気の自然な流れは、陰陽でひとつ前に進む形です(木陽→火陰)が、
気の相生相克では、流れるだけでなく、「剋」することも気の働きです。
木陽の1を例にすると、ひとつ置いた土陽と土陰が剋する関係になります。
この「剋する」という言い方は微妙なニュアンスがあって、「打つ」「砕く」「負かす」
どれをとってもちょっと違うなと感じる、まさに「剋する」でないとだめ、
みたいなところがあります。木剋土 クワで大地を耕す。樹木や草木が根を張る。
金剋木 斧で木を切る、彫刻刀で仏像を彫る、なんていうのも、金剋木の中に入ります。
火で金属を溶かす。刀鍛冶もまた火剋金ですし、ガラス工芸も部分的には、火剋金です。
土剋水 ダムを作ったり、海を埋め立てるのも、土剋水によるものです。
こうしてみると、「剋」は単に壊したり打ち砕くわけではなく、それが新しい形を作る、
あるいは、既存を変形、変化させるためのもの、と言えると思います。
相性もまた、そうした意味があります。「剋」が悪いと一概にいえないのはそのためです。
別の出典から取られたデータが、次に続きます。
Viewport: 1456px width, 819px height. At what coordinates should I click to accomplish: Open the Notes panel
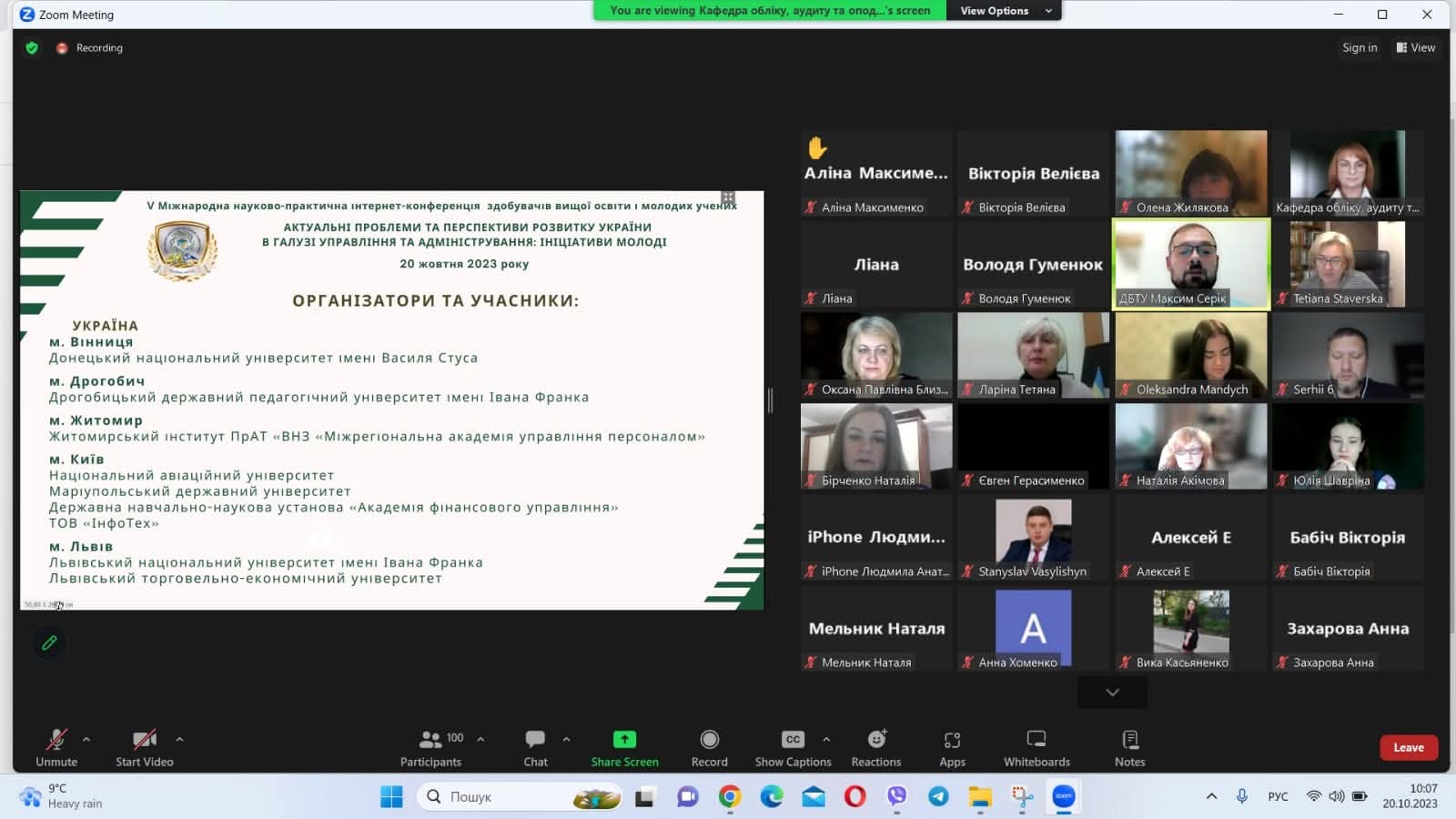tap(1129, 747)
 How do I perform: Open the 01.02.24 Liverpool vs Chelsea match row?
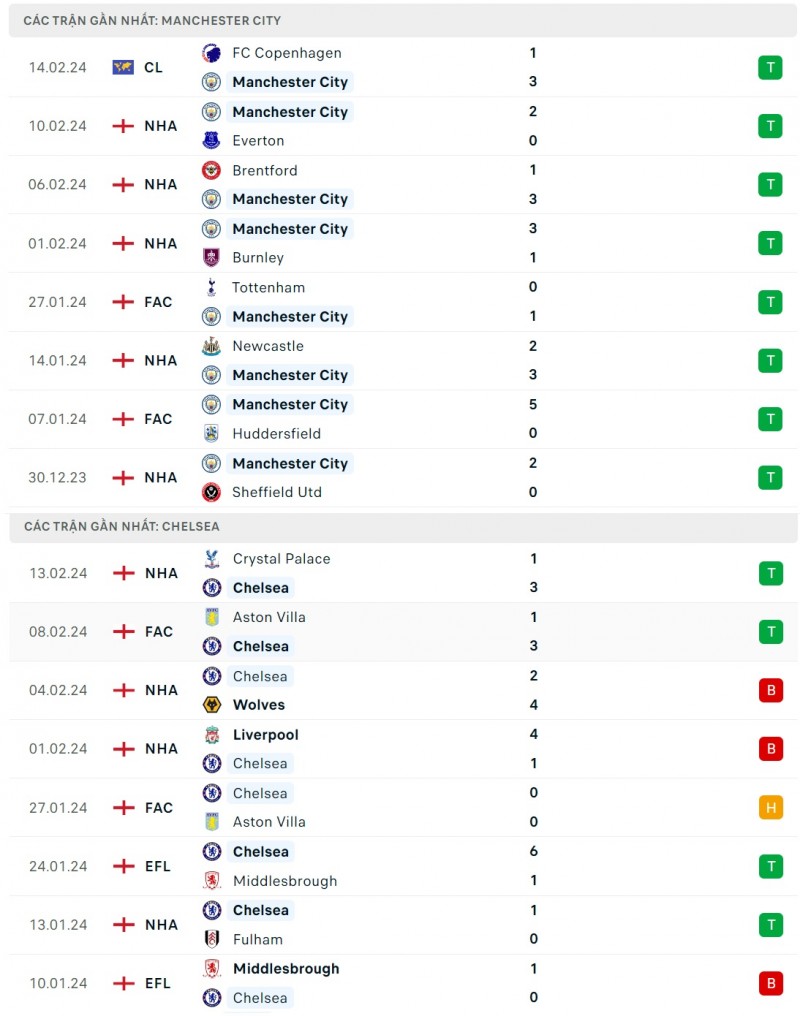point(400,749)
また、同じ木剋土(1,2 剋 5,6)でも、1-5と1-6では、1剋 5(奇数剋奇数)と
1剋6(奇数剋偶数)では相剋関係のあり方が違ってきます。
剋関係の場合でも、陰陽の間で起これば、それは自然な剋和合になります。
ただ、自然と言っても相生のように水が流れるがごとくの自然ではありません。
先ほどの例で言うと、小刀で木彫りの造形をするような形は、和合性のある剋関係ですが、
そこには、小刀の「意志」が入り込んで、その範囲内で和合関係が起こります。
また、山が崩れて、湖を埋めてしまったとして、それは和合性のない土剋水ですが、
埋められた湖が、お花畑に変わる可能性もあります。和合も、非和合も剋関係は、
なんらかの新しい形を生み出す可能性があるということです。
剋関係の人との出会いは、変化のためのものであることが多く、相性の問題よりも
生き方の問題に関わってくることが主旨だったりします。
和合性がある場合は剋する側に意志があって、その意志にそってふたつの気が変形します。
A➷B AがBを打つ
A➹B AはBに打たれる
左側は、陰陽の和合性のある剋関係ですが、気自体は変化しません(干合はしない)。
俗に、裏干合と呼ばれるものですが、干合は陽が主導なのに対してこれは陰が主導です。
女(陰)が男(陽)を口説くみたいなもので、一気の盛り上がりや派手さはありませんが、
じわじわと効力を発揮して、いつの間にか・・・となります。
右側は干合と呼ばれているもので、男女和合の最強の相性のように言われますが、
干合の働きは和合による新気創造なので、生活レベルでの持続力や信頼感はありません。
男女が出会って、愛し合って子供を作る、新気創造の意味のひとつは、そこにあります。
また、子供ではなかったなら、新しい愛の形、人間の形、そうしたものを創造する、
そんな働きもあるのかもしれません。A+c=B+b となるのが干合構造です。
干合で生じるものは虚気ですが、生まれたものは消えるものではなく、子供として残ったり
愛なら自分の中に取り込まれて自分を変えて行きます。ただ干合自体は虚気構造ですから
干合変化した自分にとどまることはできません。干合変化は、原則、瞬間芸です。
干合に限らず、剋関係は剋する側が主体性をとります。
2と5の関係では、5が2に向かって行っても、そこで和合構造は発動しません。
2が5に向かうことによって、和合性が生まれる可能性がでます。
相性の場合は、受けて次第で、和合が決まるのですが、始まりは打つ側にあります。
干合も同じです。陰から陽へのアプローチは直接は効果がありませんが、
それによって、陽が反応してくれれば、干合成立の可能性は出てきます。